Serba-serbi LCGC(Low Cost Green Car) yang akan hadir di Indonesia

honda brio

honda brio

Akhirnya mobil murah atau lebih sering disebut LCGC(low cost green car) akan resmi mengaspal di Tanah air. Setelah beberapa tahun kemarin sempat tertunda, hal ini dikarenakan belum selesainya Peraturan yang memuat tentang ini. Padahal pabrikan toyota dan daihatsu sudah sangat siap menyongsong kebijakan ini, bahkan mereka sudah bersiap menjualnya dengan cara membuka inden sayangnya karena birokrasi yang lumayan lama akhirnya baru tahun ini peraturannya kelar dan nasib para indener yah terkatung-katung,bahkan ada kebijakan pengembalian uang inden yang dilakukan oleh toyota dan daihatsu karena konsumen sudah terlalu lama menunggu.

Lain dulu lain sekarang, sekarang pabrikan sangat antusias dan bernafas lega karena peraturan yang memuat tentang LCGC sudah keluar dan resmi menjadi peraturan perundangan. Secara lengkap judul peraturannya adalah :Peraturan Pemerintah Nomor 41 Tahun 2013 tentang Barang Kena Pajak yang Tergolong Mewah Berupa Kendaraan Bermotor yang Dikenai Pajak Penjualan atas Barang Mewah. Nah pada poin ini adalah pemerintah tidak mengenakan pajak penjualan barang mewah atas kendaraan bermotor dengan syarat-syarat tertentu.syaratnya antara lain:

Ketentuannya ditetapkan untuk motor bakar cetus api kapasitas isi silinder 980-1200 cc dengan konsumsi bahan bakar minyak (BBM) paling sedikit 20 km/liter atau bahan bakar lain yang setara, dan untuk motor bakar nyala kompresi (diesel) kapasitas isi silinder sampai dengan 1500 cc dengan konsumsi BBM paling sedikit 20 km/liter atau bahan bakar lain yang setara kemudian Ketentuan jenis BBM, juga harus memenuhi spesifikasi minimal Research Octane Number (RON) 92 untuk motor bakar cetus api dan Cetane Number (CN) 51 untuk diesel.

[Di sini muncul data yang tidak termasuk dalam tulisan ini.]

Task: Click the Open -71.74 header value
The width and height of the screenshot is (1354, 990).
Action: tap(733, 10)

Selain itu, juga diatur ketentuan penggunaan tambahan merek, model, dan logo yang mencerminkan Indonesia, serta mengatur besaran harga jual mobil LCGC paling tinggi Rp 95 juta berdasarkan lokasi kantor pusat Agen Pemegang Merek. Mengenai besaran harga, dalam regulasi ini disebutkan, dapat disesuaikan apabila terjadi perubahan-perubahan pada kondisi atau indikator ekonomi yang meliputi besaran inflasi, kurs nilai tukar Rupiah dan/atau harga bahan baku.

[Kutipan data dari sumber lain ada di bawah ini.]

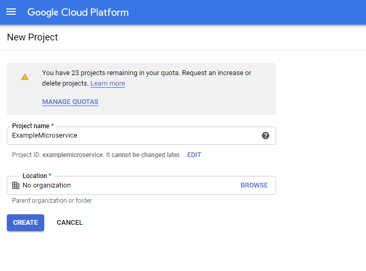Click the Google Cloud Platform logo text
The height and width of the screenshot is (271, 366).
tap(78, 12)
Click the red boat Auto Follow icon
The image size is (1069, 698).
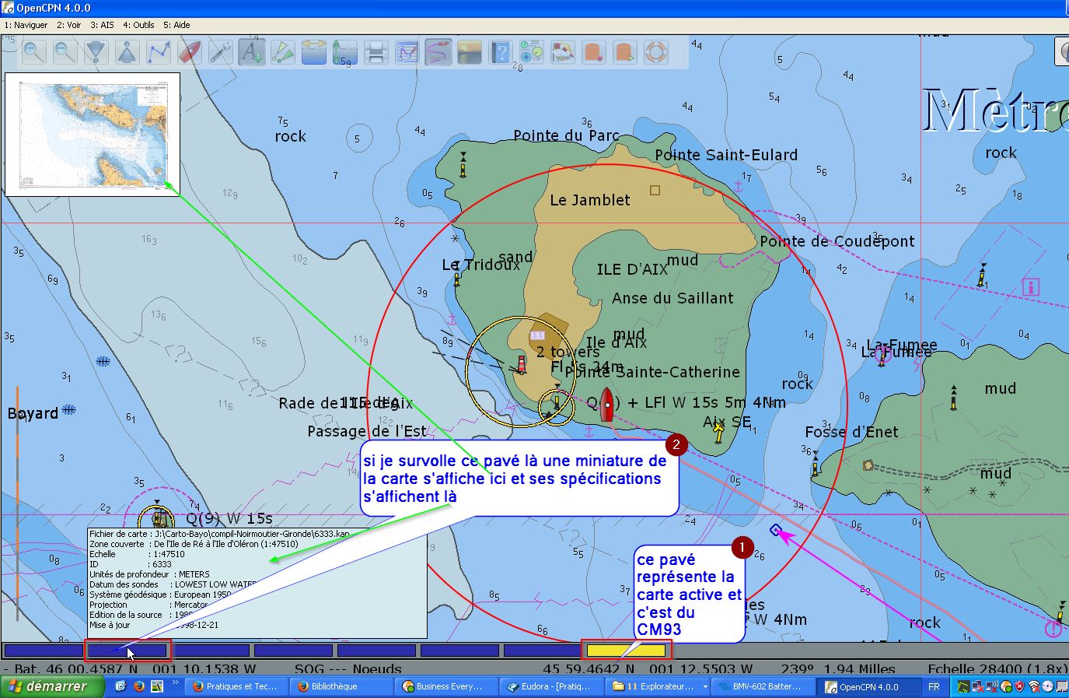tap(190, 52)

Hal diatas merupakan isi sebagian dari PP 41 tahun 2013, berarti syarat untuk LCGC supaya tidak dikenai pajak adalah, 1 . kapasitas mesin bensin maksimal 1200cc, untuk diesel maksimal 1500c. 2. Syarat lain adalah konsumsi BBM minimal 20 km/liter. 3.harus menggunakan merek, model dan logo mencerminkan Indonesia.4. harga paling tinggi 95 juta(bisa berubah).

Nah tentu program LCGC ini sangat menarik buat pabrikan, dan tantangannya adalah membuat mobil yang memenuhi syarat-syarat tersebut. Daan pabrikan pun berbondong-bondong menyatakan ketertarikannya pada program ini, antara lain adalah Toyota bahkan sudah mulai berjualan toyota agya, Daihatsu dengan daihatsu ayla, kemudian Honda pun sudah mulai merancang Honda Brio Satya, merek baru Datsun pun menyatakan ketertarikannya dengan program ini, kemudian suzuki dan saya yakin merek-merek lain akan ikut.

Yang diuntungkan siapa? Yang pasti Bangsa Indonesia baik sebagai konsumen maupun sebagai negara. Karena sebagai konsumen sekarang orang tidak mimpi untuk mempunyai mobil karena harganya yang sangat terjangkau, kemudian sebagai negara, indonesia bertujuan untuk mengeksport mobil ini, selain menambah devisa dan dengan nama yang indonesia banget maka tentu akan memperkenalkan Indonesia di negara lain. Hasilnya tentu bisa dibayangkan, nama Indonesia akan semakin dikenal dan perekonomian negara akan semakin baik.